Cette année, la surtaxe sur les grandes entreprises concerne les entreprises soumises à l’impôt sur les sociétés dont le chiffre d’affaires atteint au moins 1,5 milliard d’euros. Le seuil a été relevé par rapport à 2025 afin d’écarter les entreprises de taille intermédiaire. Environ 300 entreprises sont donc concernées cette année.

Budget 2027 : vers la prolongation de la surtaxe des grandes entreprisesPin

Quant au calcul, il repose sur l’impôt sur les sociétés dû par l’entreprise. Pour celles dont le chiffre d’affaires est compris entre 1,5 milliard et moins de 3 milliards d’euros, le taux de la contribution exceptionnelle est de 20,6 %. Il atteint 41,2 % pour celles dont le chiffre d’affaires est égal ou supérieur à 3 milliards d’euros.

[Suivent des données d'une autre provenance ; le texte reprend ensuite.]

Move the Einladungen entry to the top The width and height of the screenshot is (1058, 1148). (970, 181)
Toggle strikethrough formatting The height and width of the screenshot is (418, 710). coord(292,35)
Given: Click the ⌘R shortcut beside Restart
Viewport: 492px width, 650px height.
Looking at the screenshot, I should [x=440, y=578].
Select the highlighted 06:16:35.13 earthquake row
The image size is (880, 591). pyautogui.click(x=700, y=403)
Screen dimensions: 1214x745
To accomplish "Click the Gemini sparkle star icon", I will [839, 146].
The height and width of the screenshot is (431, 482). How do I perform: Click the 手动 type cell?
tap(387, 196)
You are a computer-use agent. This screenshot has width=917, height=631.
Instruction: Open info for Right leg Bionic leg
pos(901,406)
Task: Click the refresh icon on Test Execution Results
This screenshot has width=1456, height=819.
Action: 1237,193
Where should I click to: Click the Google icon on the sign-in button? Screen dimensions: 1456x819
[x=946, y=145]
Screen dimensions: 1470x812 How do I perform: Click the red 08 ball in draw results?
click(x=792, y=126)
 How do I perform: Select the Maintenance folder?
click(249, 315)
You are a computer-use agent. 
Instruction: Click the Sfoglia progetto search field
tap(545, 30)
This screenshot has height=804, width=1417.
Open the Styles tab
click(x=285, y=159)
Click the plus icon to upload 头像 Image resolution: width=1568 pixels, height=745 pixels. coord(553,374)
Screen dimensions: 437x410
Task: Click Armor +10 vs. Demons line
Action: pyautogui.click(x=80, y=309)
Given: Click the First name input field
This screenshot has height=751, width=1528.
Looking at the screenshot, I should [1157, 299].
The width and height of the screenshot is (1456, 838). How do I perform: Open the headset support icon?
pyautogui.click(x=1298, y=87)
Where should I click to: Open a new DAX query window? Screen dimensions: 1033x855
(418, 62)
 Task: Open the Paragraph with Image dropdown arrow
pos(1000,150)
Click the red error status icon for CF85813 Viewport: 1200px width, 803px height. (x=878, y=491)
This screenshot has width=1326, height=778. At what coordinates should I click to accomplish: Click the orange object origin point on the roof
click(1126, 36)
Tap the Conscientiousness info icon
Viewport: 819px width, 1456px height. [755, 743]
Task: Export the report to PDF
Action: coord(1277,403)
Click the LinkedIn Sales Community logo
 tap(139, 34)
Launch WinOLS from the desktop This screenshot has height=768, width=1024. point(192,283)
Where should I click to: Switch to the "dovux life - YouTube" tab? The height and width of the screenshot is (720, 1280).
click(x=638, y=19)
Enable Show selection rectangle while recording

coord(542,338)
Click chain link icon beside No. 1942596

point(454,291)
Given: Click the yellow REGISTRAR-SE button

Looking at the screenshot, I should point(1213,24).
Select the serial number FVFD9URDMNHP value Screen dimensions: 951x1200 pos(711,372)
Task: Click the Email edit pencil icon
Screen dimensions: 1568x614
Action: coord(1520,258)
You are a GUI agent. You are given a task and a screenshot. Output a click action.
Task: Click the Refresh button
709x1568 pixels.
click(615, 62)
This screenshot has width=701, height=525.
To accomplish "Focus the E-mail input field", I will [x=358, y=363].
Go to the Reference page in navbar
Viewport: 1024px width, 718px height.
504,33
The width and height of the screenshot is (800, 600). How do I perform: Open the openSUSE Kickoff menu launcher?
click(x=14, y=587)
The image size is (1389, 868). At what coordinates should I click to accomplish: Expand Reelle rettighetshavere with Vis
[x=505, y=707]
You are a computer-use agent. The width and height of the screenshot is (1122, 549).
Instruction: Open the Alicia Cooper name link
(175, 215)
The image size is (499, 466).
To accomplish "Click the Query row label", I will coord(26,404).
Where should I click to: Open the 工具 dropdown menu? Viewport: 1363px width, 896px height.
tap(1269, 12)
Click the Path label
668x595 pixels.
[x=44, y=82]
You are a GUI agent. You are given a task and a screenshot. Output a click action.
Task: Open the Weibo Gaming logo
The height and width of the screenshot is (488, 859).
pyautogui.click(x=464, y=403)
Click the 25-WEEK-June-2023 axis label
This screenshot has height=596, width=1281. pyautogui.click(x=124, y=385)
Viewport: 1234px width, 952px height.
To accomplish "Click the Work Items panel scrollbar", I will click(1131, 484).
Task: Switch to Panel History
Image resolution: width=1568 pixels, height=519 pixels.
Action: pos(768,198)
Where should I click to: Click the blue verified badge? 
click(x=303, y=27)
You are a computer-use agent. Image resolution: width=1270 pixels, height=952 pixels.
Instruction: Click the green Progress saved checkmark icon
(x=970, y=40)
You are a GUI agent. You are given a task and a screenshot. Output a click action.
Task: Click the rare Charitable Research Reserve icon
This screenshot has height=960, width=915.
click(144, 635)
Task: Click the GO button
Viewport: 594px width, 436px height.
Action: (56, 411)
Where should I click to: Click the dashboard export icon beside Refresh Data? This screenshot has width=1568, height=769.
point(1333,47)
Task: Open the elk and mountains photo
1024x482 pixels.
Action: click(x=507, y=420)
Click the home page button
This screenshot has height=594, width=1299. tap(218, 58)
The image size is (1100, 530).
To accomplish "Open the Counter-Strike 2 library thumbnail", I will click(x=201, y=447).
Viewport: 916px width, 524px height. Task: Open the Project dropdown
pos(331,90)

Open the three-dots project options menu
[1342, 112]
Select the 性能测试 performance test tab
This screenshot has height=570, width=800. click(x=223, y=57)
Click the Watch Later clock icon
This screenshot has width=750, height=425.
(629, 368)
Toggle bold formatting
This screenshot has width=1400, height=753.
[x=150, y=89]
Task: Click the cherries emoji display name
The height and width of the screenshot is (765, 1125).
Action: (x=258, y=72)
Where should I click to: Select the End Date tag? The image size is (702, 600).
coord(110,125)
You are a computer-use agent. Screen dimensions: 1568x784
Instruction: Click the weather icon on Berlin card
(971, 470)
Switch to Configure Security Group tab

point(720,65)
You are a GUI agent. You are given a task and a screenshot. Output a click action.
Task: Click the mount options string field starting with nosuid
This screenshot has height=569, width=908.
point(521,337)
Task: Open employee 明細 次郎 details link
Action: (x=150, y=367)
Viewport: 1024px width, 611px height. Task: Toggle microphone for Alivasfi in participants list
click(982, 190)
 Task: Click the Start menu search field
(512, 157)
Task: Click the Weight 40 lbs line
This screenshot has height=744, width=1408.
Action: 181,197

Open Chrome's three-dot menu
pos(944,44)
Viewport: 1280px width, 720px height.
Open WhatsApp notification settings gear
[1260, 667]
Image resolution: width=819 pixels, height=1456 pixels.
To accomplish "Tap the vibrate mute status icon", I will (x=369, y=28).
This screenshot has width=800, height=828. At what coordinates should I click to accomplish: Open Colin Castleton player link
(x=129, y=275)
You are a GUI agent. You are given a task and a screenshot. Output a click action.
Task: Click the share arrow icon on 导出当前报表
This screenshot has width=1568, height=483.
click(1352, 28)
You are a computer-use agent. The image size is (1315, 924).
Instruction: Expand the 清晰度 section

Il faut savoir que des mécanismes de lissage existent autour des seuils, et ce, afin d’éviter un effet brutal lorsqu’une entreprise les franchit de peu.

Il ne faut donc pas comprendre ces taux comme une taxe de 20,6 % ou 41,2 % sur l’ensemble du chiffre d’affaires. Il s’agit d’une contribution supplémentaire calculée à partir de l’impôt sur les sociétés, selon les règles prévues par le dispositif.

Pourquoi Bercy envisage encore de la conserver en 2027

La question est directement liée à l’état des finances publiques. En 2025, le déficit public français a atteint 152,5 milliards d’euros, soit 5,1 % du PIB. La dette publique s’est établie à 3 460,5 milliards d’euros, soit 115,7 % du PIB.

La surtaxe représente une recette loin d’être négligeable. Lors de sa création, le rendement attendu était de 8 milliards d’euros pour 2025. Pour 2026, le gouvernement avait initialement prévu 4 milliards d’euros, avec des taux divisés par deux. Cependant,le dispositif retenu a été renforcé au cours des débats budgétaires. La recette attendue pour 2026 se chiffre à 7,3 milliards d’euros.

Il faut dire que son éventuelle prolongation ne fait pas l’unanimité. Le Medef s’y oppose et redoute que cette fiscalité supplémentaire pèse sur les décisions d’investissement et d’embauche des grands groupes. En juin, son président Patrick Martin estimait que Bercy réfléchissait déjà à une reconduction, éventuellement sous une forme réduite.